Tromping out in the cold through a foot of snow—especially when I needed to hurry––presented a challenge. However, we did have a solution for that: a small pail with a lid on it, that we kept in the back porch, where we had no privacy. We were supposed to use it for going “number one.” Woe to the person who happened to leave the lid off, especially if some “idiot” hadn’t obeyed the previous rule.
I quickly peed and started stoking the fire. I tried to be careful not to burn myself, but that morning I touched the scorching hot lid and hollered, “Ow! That’s hot!”
Mom took a quick look at my hand. “Be more careful there. We ain’t got no money to take you to a doctor.”
Between stokes of the fire, I pumped water from a little hand pump by the kitchen sink and poured it into the reservoir on the end of the kitchen stove. The health department had deemed the water unsafe to drink from the cistern, but we could use it for baths and laundry. Otherwise, we had to bring in all our water from a well out by the barn.
When Dad and Clyde came in from the barn, they ran the milk through the separator and put things away. Then they came to the kitchen table. Clyde, Jimmy and I sat on a bench on one side of the table against the wall. Dad and Mom sat on the other side, with my sister Molly between them in her high chair.
Dad read a few verses from the Bible and prayed the same prayer every morning, even yawning on the same sentence each time. Then Clyde, Jimmy and I took turns saying, “Come, Lord Jesus, be our guest. Let these gifts to us be blessed.” Then we could dig in.
We usually ate oatmeal for breakfast, as it cost little to make for a family of six. We always had lots of milk to drink. It didn’t take long to scarf it all down. Soon we would have to leave for school.
Whoever nailed the bench together put the leg boards too far in from the end, which made it tip easily. Clyde waited until Jimmy left the table, then he quickly jumped up off his end and sent me flying. He gave me an evil smirk.
Mom saw me sitting on the floor. “You’re so clumsy, Girl. Hurry up and put your coat on. It’s time to walk to school.”
“Walk? Ain’t you goin’ to drive us? It’s cold today.”
“No, Dad has to feed the cattle. Molly had another seizure last night, so I can’t take you neither.”
“Clyde and Jimmy will walk with you. It ain’t but two miles.” She lifted Molly out of her highchair.
“Can I wear my snow pants?”
“Yeah, but make sure you take them off when you git there. You know Dad won’t let you wear them at school.”

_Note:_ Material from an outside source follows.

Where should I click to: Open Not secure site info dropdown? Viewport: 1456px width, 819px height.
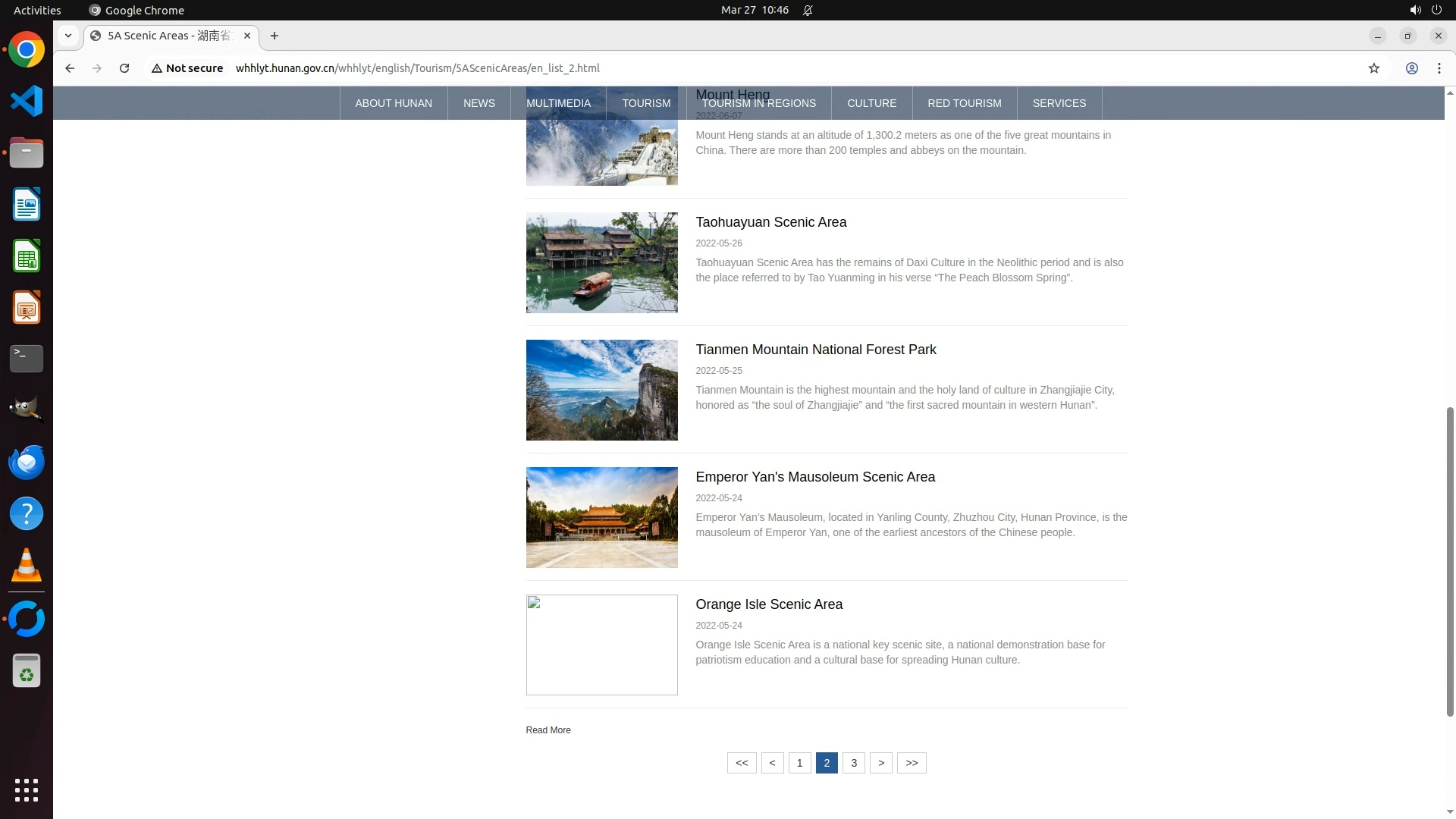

I put on my coat, but couldn’t find my mittens or hat. “Where’s my stuff?” I hollered. “I put them in my coat sleeve yesterday, so I could find them this mornin’. I’m gonna freeze on the way to school.”

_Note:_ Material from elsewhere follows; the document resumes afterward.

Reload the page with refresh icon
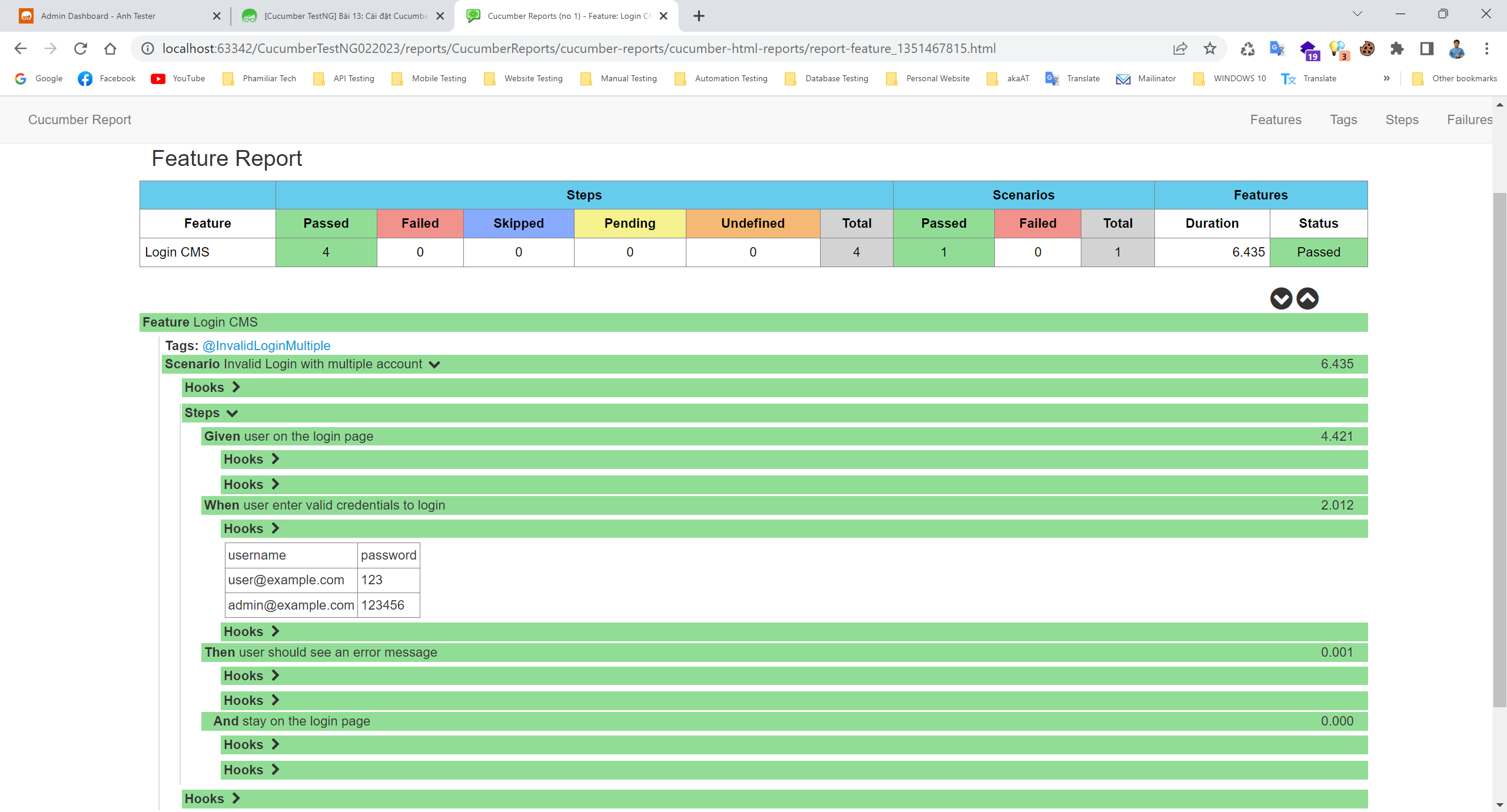Screen dimensions: 1507x812 tap(81, 49)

Clyde tossed them at me. “Hurry up, Dummy. We’re gonna be late.”
“Where’d you hide my things?”
“None of your business.” He smacked me on the back.

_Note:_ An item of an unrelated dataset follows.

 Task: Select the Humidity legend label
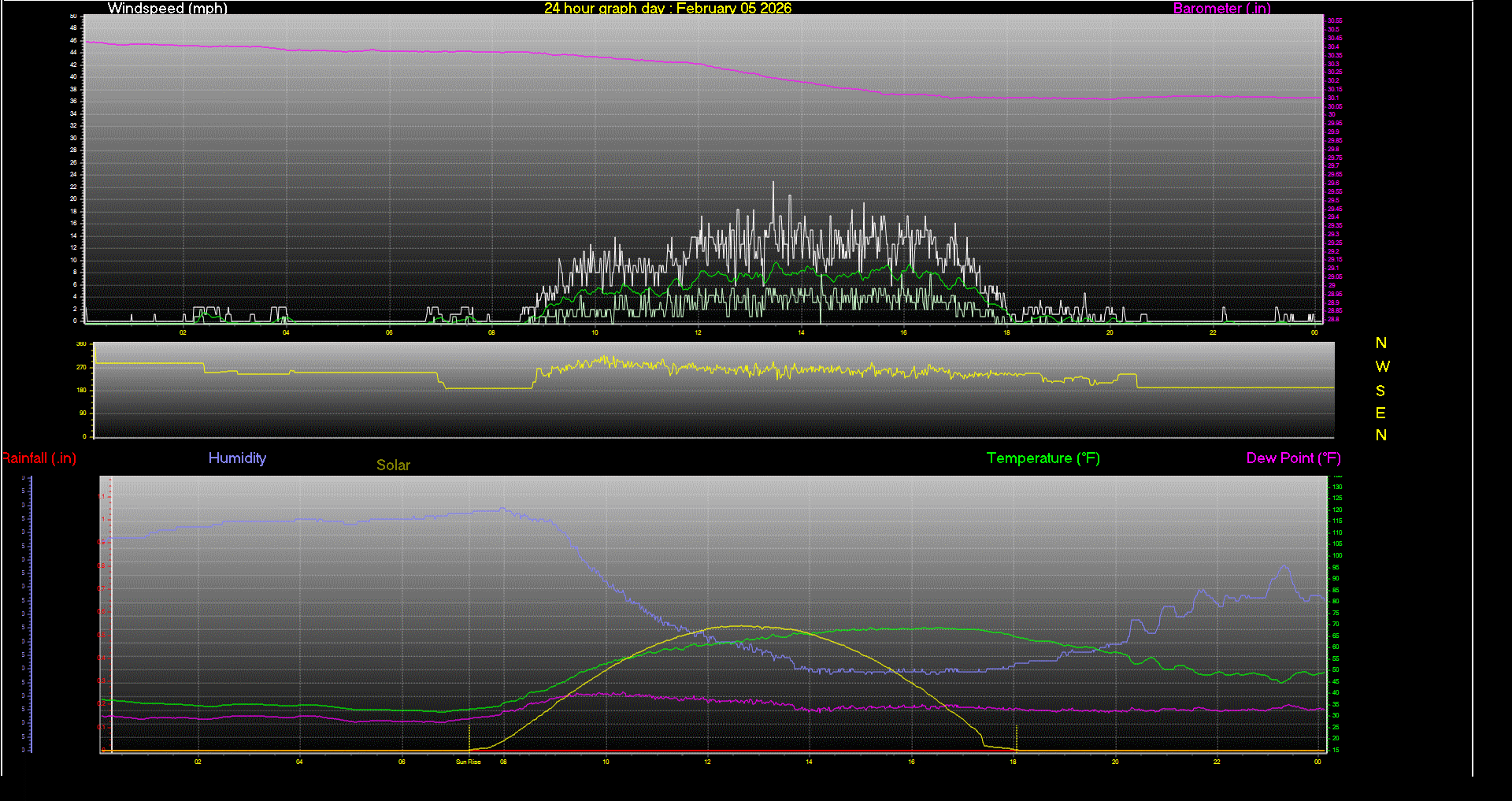237,458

By the time I finished putting my boots on, I felt frazzled, and my burned hand hurt. I didn’t relish the idea of walking to school on such a dreadfully cold, snowy day. I wondered if I would be able to keep up with my brothers, and what Clyde would do to me, if I didn’t. I had no choice, so I grabbed the one-gallon Karo syrup bucket that contained my homemade bread and jelly sandwich, and faced the long trek to District 11.